• [Consegna scritta]
Ricopia alla lettera le righe comprese tra quella che contiene "Where should I click to: Choose" e quella che contiene "Action: point(25,404)", entrambe incluse.

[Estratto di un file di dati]
%%
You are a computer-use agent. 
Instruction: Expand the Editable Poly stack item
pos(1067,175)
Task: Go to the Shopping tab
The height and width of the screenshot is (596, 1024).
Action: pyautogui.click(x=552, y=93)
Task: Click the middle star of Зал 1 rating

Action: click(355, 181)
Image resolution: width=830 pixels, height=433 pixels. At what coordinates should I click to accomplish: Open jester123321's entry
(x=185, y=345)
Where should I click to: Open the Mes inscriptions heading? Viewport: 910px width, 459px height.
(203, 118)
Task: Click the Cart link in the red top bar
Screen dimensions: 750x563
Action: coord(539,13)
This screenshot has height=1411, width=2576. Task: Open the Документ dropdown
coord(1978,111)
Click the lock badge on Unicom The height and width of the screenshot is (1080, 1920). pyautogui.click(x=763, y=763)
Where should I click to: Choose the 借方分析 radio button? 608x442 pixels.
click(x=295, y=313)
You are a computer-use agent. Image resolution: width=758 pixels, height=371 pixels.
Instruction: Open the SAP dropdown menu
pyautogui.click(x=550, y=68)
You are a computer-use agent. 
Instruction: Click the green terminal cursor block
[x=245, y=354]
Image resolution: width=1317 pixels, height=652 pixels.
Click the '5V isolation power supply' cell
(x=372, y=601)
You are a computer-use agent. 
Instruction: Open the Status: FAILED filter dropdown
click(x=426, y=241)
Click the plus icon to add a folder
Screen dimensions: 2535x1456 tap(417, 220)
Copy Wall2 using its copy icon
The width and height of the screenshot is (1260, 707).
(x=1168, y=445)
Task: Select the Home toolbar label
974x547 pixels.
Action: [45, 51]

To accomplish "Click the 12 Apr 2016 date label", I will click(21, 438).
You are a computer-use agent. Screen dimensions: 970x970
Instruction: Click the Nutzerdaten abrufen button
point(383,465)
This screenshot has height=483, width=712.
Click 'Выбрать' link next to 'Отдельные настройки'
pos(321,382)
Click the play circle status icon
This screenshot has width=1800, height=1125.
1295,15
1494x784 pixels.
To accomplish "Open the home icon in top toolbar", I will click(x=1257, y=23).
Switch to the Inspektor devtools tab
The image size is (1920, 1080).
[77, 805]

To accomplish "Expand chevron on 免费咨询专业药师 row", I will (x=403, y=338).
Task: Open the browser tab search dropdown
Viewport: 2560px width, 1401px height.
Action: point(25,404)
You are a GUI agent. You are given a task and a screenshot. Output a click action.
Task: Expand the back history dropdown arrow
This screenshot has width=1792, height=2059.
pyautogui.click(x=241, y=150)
%%
• [Esercizio svolto]
Where should I click to: Choose the 借方分析 radio button? 608x442 pixels.
click(x=295, y=313)
You are a computer-use agent. Image resolution: width=758 pixels, height=371 pixels.
Instruction: Open the SAP dropdown menu
pyautogui.click(x=550, y=68)
You are a computer-use agent. 
Instruction: Click the green terminal cursor block
[x=245, y=354]
Image resolution: width=1317 pixels, height=652 pixels.
Click the '5V isolation power supply' cell
(x=372, y=601)
You are a computer-use agent. 
Instruction: Open the Status: FAILED filter dropdown
click(x=426, y=241)
Click the plus icon to add a folder
Screen dimensions: 2535x1456 tap(417, 220)
Copy Wall2 using its copy icon
The width and height of the screenshot is (1260, 707).
(x=1168, y=445)
Task: Select the Home toolbar label
974x547 pixels.
Action: [45, 51]

To accomplish "Click the 12 Apr 2016 date label", I will click(21, 438).
You are a computer-use agent. Screen dimensions: 970x970
Instruction: Click the Nutzerdaten abrufen button
point(383,465)
This screenshot has height=483, width=712.
Click 'Выбрать' link next to 'Отдельные настройки'
pos(321,382)
Click the play circle status icon
This screenshot has width=1800, height=1125.
1295,15
1494x784 pixels.
To accomplish "Open the home icon in top toolbar", I will click(x=1257, y=23).
Switch to the Inspektor devtools tab
The image size is (1920, 1080).
[77, 805]

To accomplish "Expand chevron on 免费咨询专业药师 row", I will (x=403, y=338).
Task: Open the browser tab search dropdown
Viewport: 2560px width, 1401px height.
Action: point(25,404)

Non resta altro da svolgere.